# Safety Deposit Box



## paulocon (18 Jul 2008)

Hi,

Have a few valuable documents at home which I would like stored somewhere secure (share certs etc.)..

Anyone know if banks offer Safety Deposit Boxes and what the cost would be. Anyone suggest any alternatives for storage of such documents?

thanks in advance


----------



## ClubMan (18 Jul 2008)

_PTSB _store our mortgage deeds for free. I am a current account customer of the bank for the past 10+ years.


----------



## Ravima (18 Jul 2008)

Deeds etc could be stored free with solicitor in the strong room. 

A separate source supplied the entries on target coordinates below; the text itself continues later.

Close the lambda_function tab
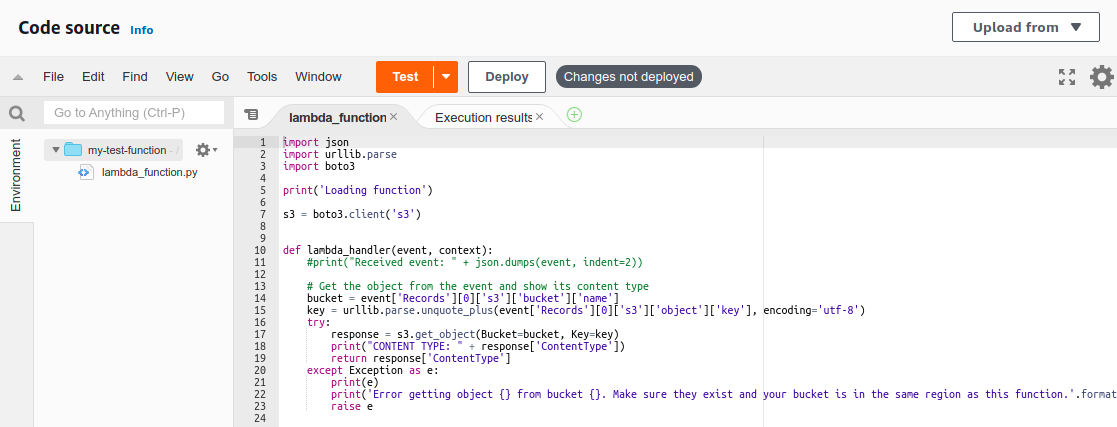Screen dimensions: 1117x427 point(393,117)
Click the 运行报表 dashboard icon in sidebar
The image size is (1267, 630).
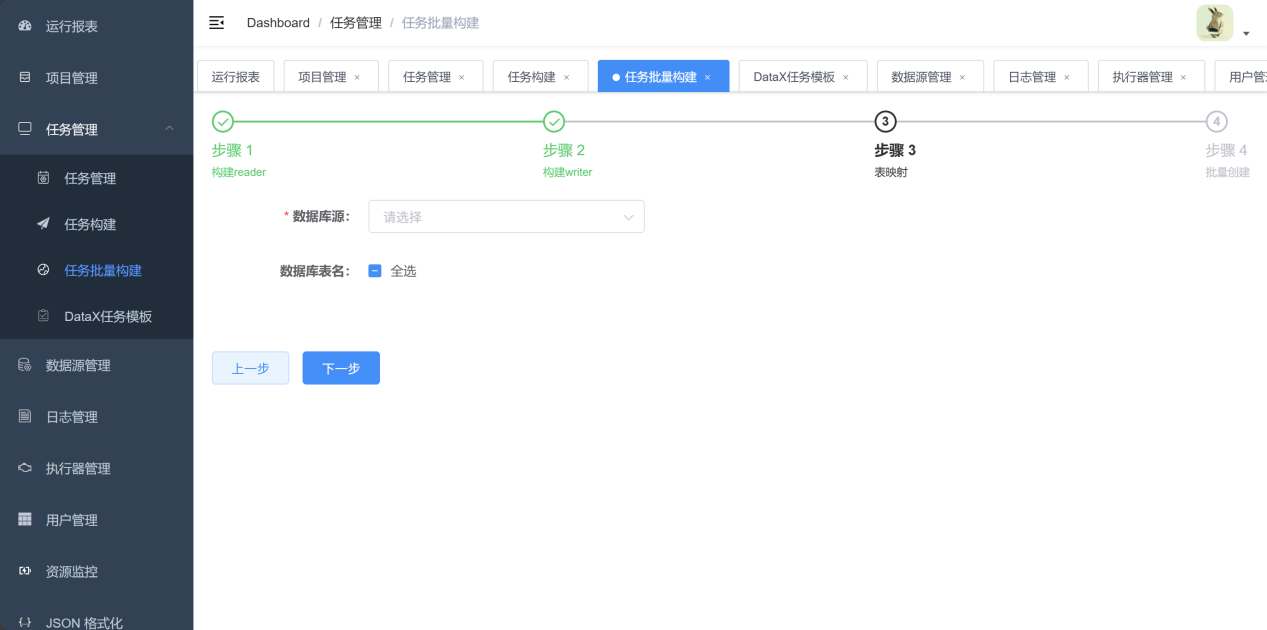pos(25,27)
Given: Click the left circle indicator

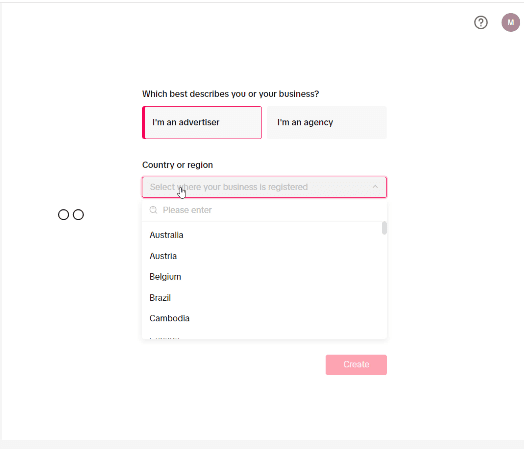Looking at the screenshot, I should (63, 215).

DO you really need share certs? It is far easier to sell if you hold the shares electronically in CREST or less secure, brokers nominee account.


----------



## mercman (18 Jul 2008)

Bank of Ireland in College Green are the only bank in the country that operate Safety Deposit Boxes. They do not have a waiting list. Trying to cease the operation. The other Banks stopped it around 5 years ago


----------



## ClubMan (18 Jul 2008)

mercman said:


> Bank of Ireland in College Green are the only bank in the country that operate Safety Deposit Boxes. They do not have a waiting list. Trying to cease the operation. The other Banks stopped it around 5 years ago


Eh? Is bank safe keeping different from a safety deposit box? _PTSB _are still storing my house deeds. At least I hope they haven't chucked them in a skip since I handed them over!


----------



## mercman (18 Jul 2008)

Ah Clubman. Hate to tell you that the Banks ceased storing papers and valuables for clients at least five years ago. You better check if they are still holding your title deeds.


----------



## ClubMan (18 Jul 2008)

I will. But presumably they would contact customers who had stuff lodged for safe keeping if they were ceasing to provide the service?


----------



## Celtwytch (11 Sep 2008)

I know that Bank of Ireland will not take on any new safety deposit box holders, but they do continue to operate the service for existing holders.  Don't think the contents have landed in that skip just yet


----------



## contact23 (9 Jan 2009)

hi does any one know of any company offering secure storage for .. say  valuables etc?


----------



## kimmage (9 Jan 2009)

ClubMan, I think you are okay.  They say this facility is no-longer available and the fees are only for "existing customers" so I would say they still have them.

Please Ignore. sorry.


----------



## ClubMan (9 Jan 2009)

Actually I never did look into this - I must!


----------



## mercman (11 Jan 2009)

contact23 said:


> hi does any one know of any company offering secure storage for .. say  valuables etc?



Document and file storage ltd in Dunshaughlin,Co.Meath store that kind of stuff


----------